## CHECK YOUR UNDERSTANDING
A - According to the passage on Shopee, what was Shopee's EBITDA in 2021?
B - Carry on the passage about Shopee's finances from the point where it stops.

## READING PASSAGE
*** Block opens ***
Shopee has done what e-commerce players do: it has scaled up partly by acquiring market share with deep discounting and free shipping deals, going particularly hard on the promotions during monthly sales events that yield mouthwatering top lines. It also lures new sellers onto its marketplace and keeps a grip on existing ones with attractively low commissions. Its ‘take-rate’ – roughly speaking, the percentage of gross merchandise value (GMV) that it siphons off in revenue – is very low, possibly on the order of 8 per cent.
Shopee has also spent heaps on marketing, including the employment of celebrities and influencers like K-pop group Blackpink, footballer Cristiano Ronaldo, actor and stuntman Jackie Chan, and Thai rapper BamBam.
As a result of the discounting, low commissions and heavy spending on advertising, while revenues have been growing rapidly during the past couple of years, so too have losses. Earnings before interest, taxes and depreciation (EBITDA) went from -US$1.0 billion in 2019 to -US$2.6 billion in 2021. In 2021 alone, EBITDA losses about doubled.
Moreover, the end of the lockdown economy has also brought with it an end to the party that e-commerce operators worldwide had been enjoying in 2020-21. Sales growth, while still strong, is slowing, returning to its pre-pandemic trajectory.
*** Block closes ***
## GIVEN ENTRIES
*** Block opens ***
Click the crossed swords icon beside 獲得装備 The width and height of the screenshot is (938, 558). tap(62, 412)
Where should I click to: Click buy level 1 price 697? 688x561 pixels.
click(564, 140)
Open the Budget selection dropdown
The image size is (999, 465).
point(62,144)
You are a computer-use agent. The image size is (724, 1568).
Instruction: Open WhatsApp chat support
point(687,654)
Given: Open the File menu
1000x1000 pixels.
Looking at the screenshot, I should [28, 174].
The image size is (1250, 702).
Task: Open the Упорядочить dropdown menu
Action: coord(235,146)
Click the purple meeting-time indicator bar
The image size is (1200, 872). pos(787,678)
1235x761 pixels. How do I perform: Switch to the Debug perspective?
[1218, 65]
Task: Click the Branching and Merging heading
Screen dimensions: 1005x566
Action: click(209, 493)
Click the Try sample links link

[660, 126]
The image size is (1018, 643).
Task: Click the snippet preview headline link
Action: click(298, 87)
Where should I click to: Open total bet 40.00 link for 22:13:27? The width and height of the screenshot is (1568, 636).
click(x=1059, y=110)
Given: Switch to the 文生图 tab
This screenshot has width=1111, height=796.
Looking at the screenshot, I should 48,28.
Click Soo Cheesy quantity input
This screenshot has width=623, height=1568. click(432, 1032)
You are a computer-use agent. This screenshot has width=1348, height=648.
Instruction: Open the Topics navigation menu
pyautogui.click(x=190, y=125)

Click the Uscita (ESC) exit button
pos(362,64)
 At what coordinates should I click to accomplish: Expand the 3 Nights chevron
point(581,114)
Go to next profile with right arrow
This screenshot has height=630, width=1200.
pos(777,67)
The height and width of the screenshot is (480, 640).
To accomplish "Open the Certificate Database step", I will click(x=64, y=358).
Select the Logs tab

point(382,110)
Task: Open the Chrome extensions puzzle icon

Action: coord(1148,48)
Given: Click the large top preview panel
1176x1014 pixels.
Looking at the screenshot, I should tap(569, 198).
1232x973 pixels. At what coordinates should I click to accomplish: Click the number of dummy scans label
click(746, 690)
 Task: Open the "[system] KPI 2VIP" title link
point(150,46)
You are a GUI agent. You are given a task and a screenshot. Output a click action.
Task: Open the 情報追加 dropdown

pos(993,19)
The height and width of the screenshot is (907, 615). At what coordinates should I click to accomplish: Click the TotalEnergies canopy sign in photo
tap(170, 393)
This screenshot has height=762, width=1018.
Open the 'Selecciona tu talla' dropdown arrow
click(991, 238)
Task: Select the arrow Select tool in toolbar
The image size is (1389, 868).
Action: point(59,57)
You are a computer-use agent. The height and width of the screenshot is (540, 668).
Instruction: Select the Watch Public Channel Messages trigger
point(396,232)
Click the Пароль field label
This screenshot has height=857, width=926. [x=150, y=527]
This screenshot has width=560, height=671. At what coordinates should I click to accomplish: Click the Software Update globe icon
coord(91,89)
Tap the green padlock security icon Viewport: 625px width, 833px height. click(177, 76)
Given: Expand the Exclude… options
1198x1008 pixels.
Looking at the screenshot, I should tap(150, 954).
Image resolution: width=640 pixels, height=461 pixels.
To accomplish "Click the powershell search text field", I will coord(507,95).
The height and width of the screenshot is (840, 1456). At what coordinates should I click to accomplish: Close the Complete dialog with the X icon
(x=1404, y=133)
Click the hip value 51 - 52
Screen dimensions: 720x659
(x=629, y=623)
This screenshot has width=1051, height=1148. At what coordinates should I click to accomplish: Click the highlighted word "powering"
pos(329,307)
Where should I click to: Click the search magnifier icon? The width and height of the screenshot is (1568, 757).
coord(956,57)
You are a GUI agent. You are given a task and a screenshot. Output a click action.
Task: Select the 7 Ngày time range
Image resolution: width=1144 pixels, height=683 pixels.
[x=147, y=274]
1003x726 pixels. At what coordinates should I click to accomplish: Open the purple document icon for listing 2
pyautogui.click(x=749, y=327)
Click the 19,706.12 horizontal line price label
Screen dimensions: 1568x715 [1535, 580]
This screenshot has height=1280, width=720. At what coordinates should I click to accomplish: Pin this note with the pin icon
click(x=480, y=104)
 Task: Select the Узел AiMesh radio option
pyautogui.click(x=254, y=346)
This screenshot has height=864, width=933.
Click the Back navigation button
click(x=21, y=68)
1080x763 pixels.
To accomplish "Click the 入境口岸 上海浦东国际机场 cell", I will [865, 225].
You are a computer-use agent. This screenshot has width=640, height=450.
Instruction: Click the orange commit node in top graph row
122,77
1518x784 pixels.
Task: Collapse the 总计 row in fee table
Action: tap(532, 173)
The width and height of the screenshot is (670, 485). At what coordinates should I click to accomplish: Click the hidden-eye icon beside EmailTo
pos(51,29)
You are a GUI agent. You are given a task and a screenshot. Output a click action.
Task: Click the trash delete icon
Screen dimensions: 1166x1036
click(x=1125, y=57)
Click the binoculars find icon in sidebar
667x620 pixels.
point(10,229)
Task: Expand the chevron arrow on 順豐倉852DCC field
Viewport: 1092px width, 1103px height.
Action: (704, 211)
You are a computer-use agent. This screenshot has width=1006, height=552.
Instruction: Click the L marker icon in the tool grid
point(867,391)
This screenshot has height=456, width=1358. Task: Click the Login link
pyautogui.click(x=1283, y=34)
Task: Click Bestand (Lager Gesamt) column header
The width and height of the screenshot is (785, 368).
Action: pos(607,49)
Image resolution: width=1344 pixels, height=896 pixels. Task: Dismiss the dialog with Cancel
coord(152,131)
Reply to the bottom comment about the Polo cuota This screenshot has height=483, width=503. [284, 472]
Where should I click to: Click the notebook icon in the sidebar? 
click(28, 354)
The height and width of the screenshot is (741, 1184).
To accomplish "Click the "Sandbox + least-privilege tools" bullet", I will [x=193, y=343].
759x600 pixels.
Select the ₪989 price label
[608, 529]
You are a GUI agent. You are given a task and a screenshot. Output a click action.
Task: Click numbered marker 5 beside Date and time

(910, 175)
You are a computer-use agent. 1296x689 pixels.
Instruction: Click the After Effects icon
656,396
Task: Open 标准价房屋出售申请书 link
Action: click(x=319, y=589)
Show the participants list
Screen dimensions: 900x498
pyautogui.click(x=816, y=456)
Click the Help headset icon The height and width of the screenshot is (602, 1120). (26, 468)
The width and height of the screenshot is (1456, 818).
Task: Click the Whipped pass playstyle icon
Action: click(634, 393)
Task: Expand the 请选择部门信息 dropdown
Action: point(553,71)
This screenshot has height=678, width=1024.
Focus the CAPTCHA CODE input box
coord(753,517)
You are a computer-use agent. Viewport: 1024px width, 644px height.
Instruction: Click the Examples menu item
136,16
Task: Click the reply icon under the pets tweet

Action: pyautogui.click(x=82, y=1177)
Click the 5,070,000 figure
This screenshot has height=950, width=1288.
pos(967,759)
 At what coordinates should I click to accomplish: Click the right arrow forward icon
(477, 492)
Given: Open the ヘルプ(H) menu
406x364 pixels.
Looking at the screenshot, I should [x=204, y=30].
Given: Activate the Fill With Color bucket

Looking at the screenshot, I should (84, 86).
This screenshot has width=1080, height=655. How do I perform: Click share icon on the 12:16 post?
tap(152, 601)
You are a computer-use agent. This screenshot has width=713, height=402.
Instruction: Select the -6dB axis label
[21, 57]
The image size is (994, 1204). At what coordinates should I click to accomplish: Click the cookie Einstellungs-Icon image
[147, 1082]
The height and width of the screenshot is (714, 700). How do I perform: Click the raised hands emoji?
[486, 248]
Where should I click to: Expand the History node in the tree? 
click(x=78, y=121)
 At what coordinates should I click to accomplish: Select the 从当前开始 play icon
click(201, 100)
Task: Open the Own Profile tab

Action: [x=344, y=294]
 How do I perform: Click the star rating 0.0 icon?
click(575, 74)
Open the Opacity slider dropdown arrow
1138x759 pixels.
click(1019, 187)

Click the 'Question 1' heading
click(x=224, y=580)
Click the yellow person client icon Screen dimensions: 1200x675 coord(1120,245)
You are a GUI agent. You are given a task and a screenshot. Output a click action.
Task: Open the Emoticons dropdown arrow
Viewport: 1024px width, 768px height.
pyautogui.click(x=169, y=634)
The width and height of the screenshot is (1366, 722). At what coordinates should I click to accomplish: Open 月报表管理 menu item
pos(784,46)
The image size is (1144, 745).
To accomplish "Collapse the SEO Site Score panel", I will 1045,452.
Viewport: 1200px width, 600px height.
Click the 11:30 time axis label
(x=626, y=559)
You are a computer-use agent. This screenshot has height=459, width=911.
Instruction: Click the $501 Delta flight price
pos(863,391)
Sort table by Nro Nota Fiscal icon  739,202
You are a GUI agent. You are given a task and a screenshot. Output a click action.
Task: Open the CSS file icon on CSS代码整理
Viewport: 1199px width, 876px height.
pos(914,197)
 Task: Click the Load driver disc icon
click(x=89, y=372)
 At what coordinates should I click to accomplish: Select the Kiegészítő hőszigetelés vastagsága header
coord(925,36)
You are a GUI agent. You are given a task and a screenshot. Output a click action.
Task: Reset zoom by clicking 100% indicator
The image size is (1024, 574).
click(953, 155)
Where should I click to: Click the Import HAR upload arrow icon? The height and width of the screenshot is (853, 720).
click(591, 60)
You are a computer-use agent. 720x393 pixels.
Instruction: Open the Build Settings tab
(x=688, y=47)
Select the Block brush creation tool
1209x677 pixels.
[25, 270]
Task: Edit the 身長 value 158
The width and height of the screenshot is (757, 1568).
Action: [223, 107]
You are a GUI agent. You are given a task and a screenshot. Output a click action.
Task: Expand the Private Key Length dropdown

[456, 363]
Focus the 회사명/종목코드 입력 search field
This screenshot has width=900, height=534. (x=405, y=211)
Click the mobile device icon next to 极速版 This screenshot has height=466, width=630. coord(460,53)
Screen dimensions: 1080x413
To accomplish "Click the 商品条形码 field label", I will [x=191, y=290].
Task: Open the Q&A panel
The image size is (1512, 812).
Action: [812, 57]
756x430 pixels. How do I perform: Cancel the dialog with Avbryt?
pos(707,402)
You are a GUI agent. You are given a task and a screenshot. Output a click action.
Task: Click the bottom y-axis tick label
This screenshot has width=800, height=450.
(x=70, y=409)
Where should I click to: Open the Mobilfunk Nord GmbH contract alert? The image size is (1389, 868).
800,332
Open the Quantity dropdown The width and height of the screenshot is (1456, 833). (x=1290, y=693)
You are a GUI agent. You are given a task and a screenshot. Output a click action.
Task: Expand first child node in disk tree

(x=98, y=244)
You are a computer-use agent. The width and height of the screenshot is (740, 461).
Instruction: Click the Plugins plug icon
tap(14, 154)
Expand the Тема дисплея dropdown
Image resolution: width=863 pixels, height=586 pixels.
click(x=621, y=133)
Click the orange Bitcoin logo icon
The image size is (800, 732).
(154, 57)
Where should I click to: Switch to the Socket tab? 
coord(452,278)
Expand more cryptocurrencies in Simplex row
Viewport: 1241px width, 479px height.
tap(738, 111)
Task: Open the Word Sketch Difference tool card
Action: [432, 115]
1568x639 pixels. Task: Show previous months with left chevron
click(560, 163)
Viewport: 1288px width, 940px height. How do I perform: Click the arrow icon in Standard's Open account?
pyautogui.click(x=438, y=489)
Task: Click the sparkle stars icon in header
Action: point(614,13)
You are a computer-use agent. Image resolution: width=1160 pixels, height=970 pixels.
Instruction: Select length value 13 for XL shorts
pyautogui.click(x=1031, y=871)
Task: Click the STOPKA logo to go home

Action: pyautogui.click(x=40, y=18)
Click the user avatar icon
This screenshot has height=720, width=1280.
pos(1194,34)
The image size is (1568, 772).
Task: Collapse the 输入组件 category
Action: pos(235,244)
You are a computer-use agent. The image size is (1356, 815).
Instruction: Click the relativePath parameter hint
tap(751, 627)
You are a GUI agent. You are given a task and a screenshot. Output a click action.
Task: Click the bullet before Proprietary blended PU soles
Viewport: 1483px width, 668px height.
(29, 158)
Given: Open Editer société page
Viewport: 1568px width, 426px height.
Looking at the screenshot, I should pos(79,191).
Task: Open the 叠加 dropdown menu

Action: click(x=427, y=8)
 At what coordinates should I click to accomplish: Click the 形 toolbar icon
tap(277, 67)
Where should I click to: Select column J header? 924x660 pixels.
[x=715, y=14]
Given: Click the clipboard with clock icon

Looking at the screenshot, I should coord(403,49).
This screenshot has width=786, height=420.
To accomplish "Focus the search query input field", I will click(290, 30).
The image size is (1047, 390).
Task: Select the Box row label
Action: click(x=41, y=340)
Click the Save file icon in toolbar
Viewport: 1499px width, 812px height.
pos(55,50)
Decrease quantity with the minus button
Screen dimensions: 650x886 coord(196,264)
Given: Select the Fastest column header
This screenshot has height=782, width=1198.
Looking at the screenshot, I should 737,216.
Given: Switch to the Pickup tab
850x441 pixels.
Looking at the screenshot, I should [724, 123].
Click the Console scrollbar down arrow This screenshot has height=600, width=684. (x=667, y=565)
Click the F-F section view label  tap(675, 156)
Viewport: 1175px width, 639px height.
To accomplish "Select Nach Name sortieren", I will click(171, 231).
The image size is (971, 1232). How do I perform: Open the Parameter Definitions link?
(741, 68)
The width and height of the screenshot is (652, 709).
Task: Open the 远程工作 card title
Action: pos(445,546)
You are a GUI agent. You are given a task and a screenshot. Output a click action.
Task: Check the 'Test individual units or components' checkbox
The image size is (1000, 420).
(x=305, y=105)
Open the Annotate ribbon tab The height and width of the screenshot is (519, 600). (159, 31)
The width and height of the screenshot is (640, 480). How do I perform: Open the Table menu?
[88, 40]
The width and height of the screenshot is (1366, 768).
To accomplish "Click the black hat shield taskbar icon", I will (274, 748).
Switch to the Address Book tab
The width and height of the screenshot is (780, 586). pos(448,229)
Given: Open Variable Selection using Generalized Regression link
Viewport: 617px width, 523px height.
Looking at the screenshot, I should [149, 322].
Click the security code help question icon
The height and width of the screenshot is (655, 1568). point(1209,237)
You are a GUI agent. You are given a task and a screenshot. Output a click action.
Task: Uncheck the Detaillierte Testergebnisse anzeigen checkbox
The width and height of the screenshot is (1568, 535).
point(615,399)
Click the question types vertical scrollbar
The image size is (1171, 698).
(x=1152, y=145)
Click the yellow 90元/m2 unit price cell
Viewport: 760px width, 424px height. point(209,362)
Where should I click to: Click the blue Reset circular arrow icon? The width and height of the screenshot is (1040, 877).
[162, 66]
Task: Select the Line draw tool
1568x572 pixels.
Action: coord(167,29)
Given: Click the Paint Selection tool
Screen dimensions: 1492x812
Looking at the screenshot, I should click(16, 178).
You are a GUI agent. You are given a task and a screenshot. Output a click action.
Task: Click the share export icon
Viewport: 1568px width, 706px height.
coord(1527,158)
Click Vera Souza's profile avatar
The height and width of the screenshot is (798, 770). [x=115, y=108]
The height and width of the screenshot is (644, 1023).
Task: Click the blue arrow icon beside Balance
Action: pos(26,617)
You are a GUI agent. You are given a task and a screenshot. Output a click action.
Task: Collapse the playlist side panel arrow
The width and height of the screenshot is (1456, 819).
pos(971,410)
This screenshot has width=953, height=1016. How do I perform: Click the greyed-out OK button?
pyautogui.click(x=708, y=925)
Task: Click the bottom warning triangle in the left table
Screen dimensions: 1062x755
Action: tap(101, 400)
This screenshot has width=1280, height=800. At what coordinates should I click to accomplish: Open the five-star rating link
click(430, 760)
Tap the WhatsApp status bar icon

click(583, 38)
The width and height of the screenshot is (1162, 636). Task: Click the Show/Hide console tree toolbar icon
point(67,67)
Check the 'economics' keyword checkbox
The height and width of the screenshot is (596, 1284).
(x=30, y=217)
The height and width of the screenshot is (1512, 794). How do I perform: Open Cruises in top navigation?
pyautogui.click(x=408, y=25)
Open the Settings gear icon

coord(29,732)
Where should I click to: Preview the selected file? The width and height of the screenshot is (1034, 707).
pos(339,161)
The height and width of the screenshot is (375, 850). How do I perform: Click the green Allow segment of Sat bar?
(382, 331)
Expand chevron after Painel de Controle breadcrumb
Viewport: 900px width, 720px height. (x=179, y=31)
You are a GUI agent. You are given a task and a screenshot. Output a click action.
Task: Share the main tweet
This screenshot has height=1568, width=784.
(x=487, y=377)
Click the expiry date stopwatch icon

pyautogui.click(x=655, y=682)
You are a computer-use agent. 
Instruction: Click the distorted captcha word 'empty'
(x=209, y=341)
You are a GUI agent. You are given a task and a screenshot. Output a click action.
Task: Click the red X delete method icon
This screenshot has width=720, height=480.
*** Block closes ***
## ANSWERS PER TASK
A - -US$2.6 billion.

B -
Competitive edges
Despite the double whammy of rising costs and slower revenue growth, however\, Shopee looks to have some clear advantages over its main rivals in Southeast Asia, which, with continued wise stewardship, can be sustainable.
Shopee understands that Southeast Asia’s cultural and economic diversity require a tailored approach to serving each market. It has a different app in each country and a differentiated product mix. To accomplish its granulated level of understanding of each market, Shopee installed large local teams to work on product customisation and marketing. It reportedly has twice the number of employees in Indonesia as Tokopedia.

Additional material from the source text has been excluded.